Fruit d’intenses tractations, l’accord final revoit à la baisse la part de subventions dans le plan de relance, un geste en direction des pays dits « frugaux » (Pays-Bas, Suède, Danemark, Autriche, rejoints par la Finlande).

Le montant de ces subventions a été fixé à 390 milliards, contre les 500 milliards prévus au départ et défendus par Berlin et Paris au nom de la solidarité européenne envers les pays comme l’Italie et l’Espagne, les plus durement touchés par le virus.

Nouvel exemple des effets dévastateurs des plans de lutte contre la pandémie sur les économies, en Espagne près de 15 % des bars, hôtels et restaurants-soit 40 000 établissements-ont déjà fermé définitivement, plombés par le manque de touristes ou d’employés de bureau, a indiqué mardi l’organisation patronale représentant le secteur.

L’épidémie, qui a fait selon le dernier décompte de l’AFP au moins 610 604 morts et contaminé plus de 14 736 130 personnes dans le monde, continue de progresser.

Flambée en Floride

Aux États-Unis, plus de 60 000 nouveaux cas de contamination en l’espace de 24 heures ont été recensés pour le septième jour consécutif.

Comme le répètent depuis des semaines les experts et notamment le désormais célèbre immunologue américain Anthony Fauci, la situation est particulièrement inquiétante dans des États du Sud comme la Californie, la Floride ou le Texas. En Floride, il ne restait plus lundi que 18 % des lits disponibles dans les services de soins intensifs.
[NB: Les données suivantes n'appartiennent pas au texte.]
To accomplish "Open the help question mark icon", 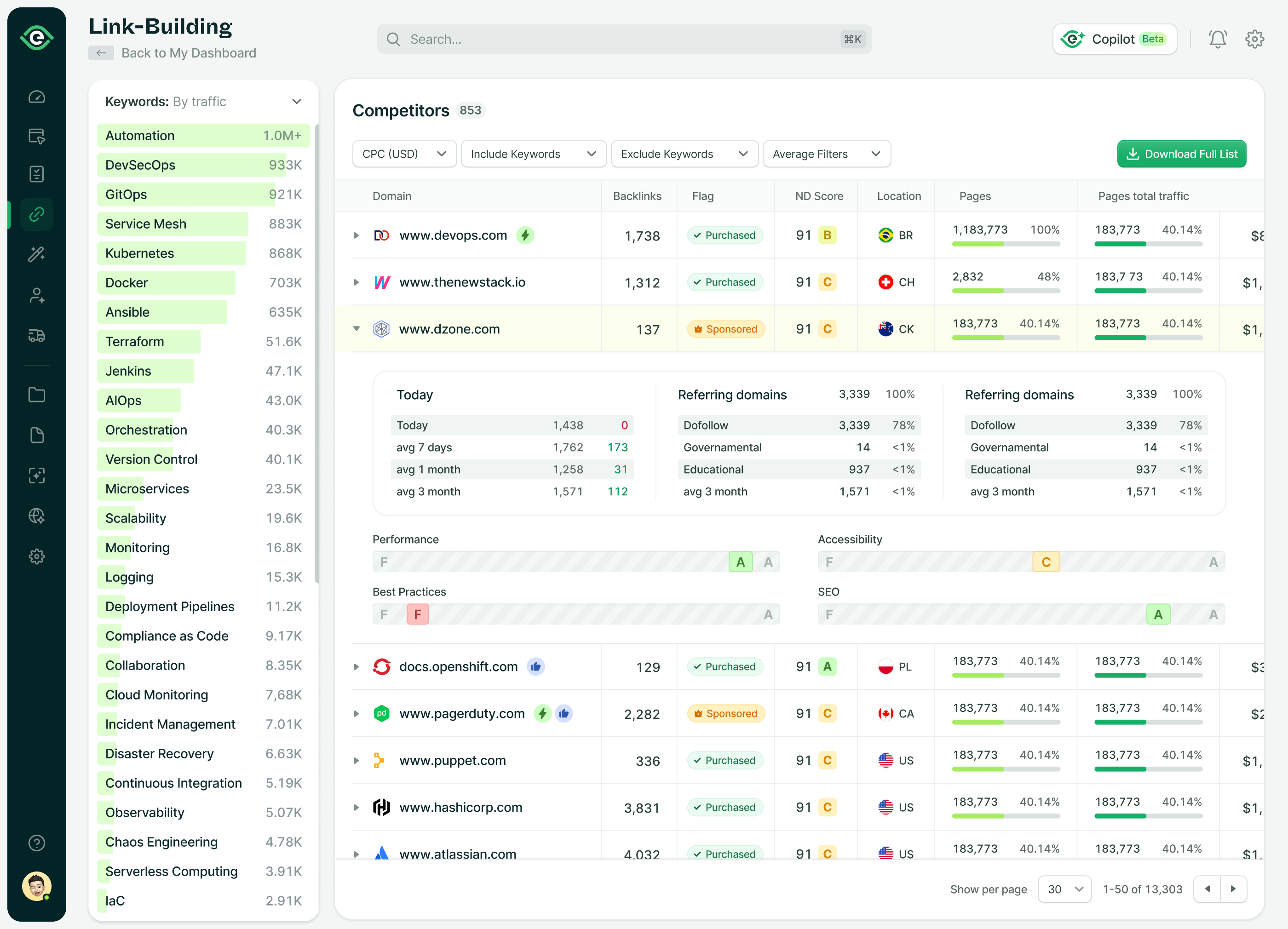I will click(x=36, y=843).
Distancé dans les sondages par le démocrate Joe Biden à bientôt cent jours de la présidentielle et critiqué pour sa gestion de l’épidémie, Donald Trump semble vouloir tenter de reprendre l’initiative. Il a repris mardi ses conférences de presse régulières sur la crise sanitaire.

Le tableau est également toujours sombre en Amérique du Sud, surtout au Brésil, deuxième pays le plus touché dans le monde, où le cap des 80 000 morts a été franchi lundi. Le président Jair Bolsonaro a contracté le virus, tout comme plusieurs membres de son gouvernement, et se trouve en quarantaine.

C’est dans ce pays que sont menés plusieurs grands essais cliniques visant à vérifier l’efficacité de vaccins, le dernier en date étant celui du laboratoire chinois Sinovac.

Les autorités sanitaires en Bolivie font état d’une « escalade très rapide » du virus, notamment à La Paz. Dans la capitale, des malades meurent à leur domicile ou aux portes des hôpitaux qui sont saturés, selon des témoignages publiés sur les réseaux sociaux.

Record en Iran

La situation sanitaire en Afrique — jusqu’à présent le deuxième continent le moins endeuillé, avec plus de 15 000 morts — suscite également l’inquiétude.  

Dans la capitale de Madagascar, Antananarivo, les principaux hôpitaux sont submergés par l’afflux de patients atteints de COVID-19. Les lits commencent à manquer.

À l’hôpital Andohotapenaka, « on ne reçoit plus que des cas graves », a déclaré mardi à l’AFP son directeur, Nasolotsiry Raveloson. « Il ne reste plus que quatre places disponibles » sur un total de 50, a-t-il précisé.

Pour l’Organisation mondiale de la santé (OMS), l’Afrique du Sud, qui a dépassé dimanche les 5000 décès, « risque d’être un précurseur de ce qui va se passer dans le reste de l’Afrique ».

Au Moyen-Orient, l’Iran a annoncé mardi avoir enregistré 229 décès liés au nouveau coronavirus en 24 heures, un chiffre record depuis les débuts mi-février de l’épidémie dans ce pays, le plus touché dans la région.

Dans ce contexte de reprise de l’épidémie ou d’apparition de nouveaux foyers, la question du vaccin s’annonce donc toujours aussi cruciale.  

D’ici là, plusieurs pays renforcent leurs mesures sanitaires, à l’image de l’Autriche, où le port du masque sera à nouveau obligatoire vendredi dans les supermarchés, au guichet des banques et à la poste.